*TASK DESCRIPTION:*
Set down exactly the lines below, starting at the one that contains "Gy13 (972, 530)" and ending at the one that contains "Abszolút (498, 594)", with both of those lines included and nothing else.

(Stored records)
== Segment start ==

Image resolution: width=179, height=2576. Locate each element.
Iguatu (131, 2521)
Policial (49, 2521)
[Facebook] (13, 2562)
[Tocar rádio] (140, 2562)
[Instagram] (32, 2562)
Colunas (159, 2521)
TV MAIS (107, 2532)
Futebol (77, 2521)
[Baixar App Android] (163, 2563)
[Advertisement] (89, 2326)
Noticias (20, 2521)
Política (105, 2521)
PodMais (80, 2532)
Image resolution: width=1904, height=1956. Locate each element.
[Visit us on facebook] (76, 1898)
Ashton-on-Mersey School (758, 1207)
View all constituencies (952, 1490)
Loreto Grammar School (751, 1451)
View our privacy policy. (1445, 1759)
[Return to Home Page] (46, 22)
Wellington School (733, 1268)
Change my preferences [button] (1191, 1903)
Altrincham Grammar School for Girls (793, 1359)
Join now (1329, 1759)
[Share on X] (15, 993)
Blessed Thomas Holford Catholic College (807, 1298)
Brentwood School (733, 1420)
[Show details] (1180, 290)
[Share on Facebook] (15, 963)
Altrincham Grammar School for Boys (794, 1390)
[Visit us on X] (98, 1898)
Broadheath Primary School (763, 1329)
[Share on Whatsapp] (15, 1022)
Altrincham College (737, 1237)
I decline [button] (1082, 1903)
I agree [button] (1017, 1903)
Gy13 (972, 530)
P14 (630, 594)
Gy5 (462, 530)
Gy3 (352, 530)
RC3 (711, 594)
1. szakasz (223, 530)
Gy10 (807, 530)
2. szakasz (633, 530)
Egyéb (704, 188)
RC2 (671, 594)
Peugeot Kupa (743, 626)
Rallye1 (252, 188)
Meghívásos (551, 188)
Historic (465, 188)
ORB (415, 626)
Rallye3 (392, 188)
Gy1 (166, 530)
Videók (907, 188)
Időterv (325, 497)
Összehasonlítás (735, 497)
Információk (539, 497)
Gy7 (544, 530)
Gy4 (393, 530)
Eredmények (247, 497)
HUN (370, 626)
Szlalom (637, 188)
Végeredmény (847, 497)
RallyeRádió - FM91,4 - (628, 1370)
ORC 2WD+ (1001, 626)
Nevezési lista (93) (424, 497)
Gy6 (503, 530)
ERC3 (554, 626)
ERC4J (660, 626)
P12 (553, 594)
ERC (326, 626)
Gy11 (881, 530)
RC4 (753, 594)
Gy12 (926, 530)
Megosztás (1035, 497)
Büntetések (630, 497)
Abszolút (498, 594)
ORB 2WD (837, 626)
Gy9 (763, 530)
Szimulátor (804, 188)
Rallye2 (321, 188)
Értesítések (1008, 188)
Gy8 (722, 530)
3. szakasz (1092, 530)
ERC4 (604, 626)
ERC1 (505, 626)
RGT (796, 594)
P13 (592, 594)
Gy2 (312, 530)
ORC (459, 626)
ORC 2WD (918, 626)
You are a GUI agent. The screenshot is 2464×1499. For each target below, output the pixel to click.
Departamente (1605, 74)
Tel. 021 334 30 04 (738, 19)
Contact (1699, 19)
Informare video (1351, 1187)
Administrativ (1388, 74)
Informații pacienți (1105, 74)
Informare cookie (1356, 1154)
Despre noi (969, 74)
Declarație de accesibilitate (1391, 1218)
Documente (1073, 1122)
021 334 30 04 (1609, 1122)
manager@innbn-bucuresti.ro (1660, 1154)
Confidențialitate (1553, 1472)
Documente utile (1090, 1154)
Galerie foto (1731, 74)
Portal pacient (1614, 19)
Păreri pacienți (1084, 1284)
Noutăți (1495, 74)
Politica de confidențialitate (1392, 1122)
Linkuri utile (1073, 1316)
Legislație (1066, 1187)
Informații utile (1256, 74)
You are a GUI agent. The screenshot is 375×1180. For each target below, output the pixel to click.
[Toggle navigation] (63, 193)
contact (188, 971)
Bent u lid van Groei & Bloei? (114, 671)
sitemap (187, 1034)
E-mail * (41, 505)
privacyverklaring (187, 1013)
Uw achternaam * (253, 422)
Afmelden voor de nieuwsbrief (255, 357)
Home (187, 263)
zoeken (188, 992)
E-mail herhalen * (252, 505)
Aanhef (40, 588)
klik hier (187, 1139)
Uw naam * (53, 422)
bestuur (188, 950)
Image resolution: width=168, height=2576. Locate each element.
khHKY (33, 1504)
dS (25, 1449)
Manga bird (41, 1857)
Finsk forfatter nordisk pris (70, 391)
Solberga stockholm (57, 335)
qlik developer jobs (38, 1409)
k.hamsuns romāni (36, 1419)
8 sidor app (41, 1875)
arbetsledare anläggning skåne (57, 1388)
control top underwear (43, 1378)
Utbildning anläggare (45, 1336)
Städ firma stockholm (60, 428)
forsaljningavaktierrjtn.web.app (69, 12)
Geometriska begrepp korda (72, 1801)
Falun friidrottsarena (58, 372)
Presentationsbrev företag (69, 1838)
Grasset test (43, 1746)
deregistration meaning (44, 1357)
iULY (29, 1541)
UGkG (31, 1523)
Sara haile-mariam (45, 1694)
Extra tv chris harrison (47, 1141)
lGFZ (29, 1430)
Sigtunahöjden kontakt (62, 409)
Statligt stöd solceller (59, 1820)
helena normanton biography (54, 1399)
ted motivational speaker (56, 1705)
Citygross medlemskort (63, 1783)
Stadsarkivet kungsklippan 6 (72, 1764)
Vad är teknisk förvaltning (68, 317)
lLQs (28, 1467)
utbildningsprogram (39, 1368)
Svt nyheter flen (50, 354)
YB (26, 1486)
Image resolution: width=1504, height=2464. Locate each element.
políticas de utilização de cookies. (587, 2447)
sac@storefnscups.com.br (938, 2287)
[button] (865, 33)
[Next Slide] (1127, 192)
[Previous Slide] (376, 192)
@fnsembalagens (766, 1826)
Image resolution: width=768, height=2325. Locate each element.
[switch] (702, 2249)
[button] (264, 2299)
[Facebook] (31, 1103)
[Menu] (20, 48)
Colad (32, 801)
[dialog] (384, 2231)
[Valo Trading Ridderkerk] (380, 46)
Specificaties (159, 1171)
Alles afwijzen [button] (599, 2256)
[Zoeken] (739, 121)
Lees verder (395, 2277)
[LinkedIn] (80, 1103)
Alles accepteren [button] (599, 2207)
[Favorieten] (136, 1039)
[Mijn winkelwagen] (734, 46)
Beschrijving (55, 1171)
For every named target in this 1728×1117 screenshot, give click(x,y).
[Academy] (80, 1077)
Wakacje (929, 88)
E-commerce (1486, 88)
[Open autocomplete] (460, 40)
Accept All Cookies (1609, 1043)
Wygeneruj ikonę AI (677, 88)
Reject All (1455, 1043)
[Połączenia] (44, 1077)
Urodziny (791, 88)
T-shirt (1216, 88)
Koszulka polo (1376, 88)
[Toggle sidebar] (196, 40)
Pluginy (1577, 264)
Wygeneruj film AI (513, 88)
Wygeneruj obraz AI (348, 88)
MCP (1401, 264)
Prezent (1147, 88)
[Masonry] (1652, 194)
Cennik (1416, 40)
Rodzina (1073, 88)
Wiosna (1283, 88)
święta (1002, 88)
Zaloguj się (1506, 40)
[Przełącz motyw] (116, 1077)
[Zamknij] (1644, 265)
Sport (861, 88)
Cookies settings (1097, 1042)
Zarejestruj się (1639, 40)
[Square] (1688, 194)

== Segment end ==

*SOLUTION:*
Gy13 (972, 530)
P14 (630, 594)
Gy5 (462, 530)
Gy3 (352, 530)
RC3 (711, 594)
1. szakasz (223, 530)
Gy10 (807, 530)
2. szakasz (633, 530)
Egyéb (704, 188)
RC2 (671, 594)
Peugeot Kupa (743, 626)
Rallye1 (252, 188)
Meghívásos (551, 188)
Historic (465, 188)
ORB (415, 626)
Rallye3 (392, 188)
Gy1 (166, 530)
Videók (907, 188)
Időterv (325, 497)
Összehasonlítás (735, 497)
Információk (539, 497)
Gy7 (544, 530)
Gy4 (393, 530)
Eredmények (247, 497)
HUN (370, 626)
Szlalom (637, 188)
Végeredmény (847, 497)
RallyeRádió - FM91,4 - (628, 1370)
ORC 2WD+ (1001, 626)
Nevezési lista (93) (424, 497)
Gy6 (503, 530)
ERC3 (554, 626)
ERC4J (660, 626)
P12 (553, 594)
ERC (326, 626)
Gy11 (881, 530)
RC4 (753, 594)
Gy12 (926, 530)
Megosztás (1035, 497)
Büntetések (630, 497)
Abszolút (498, 594)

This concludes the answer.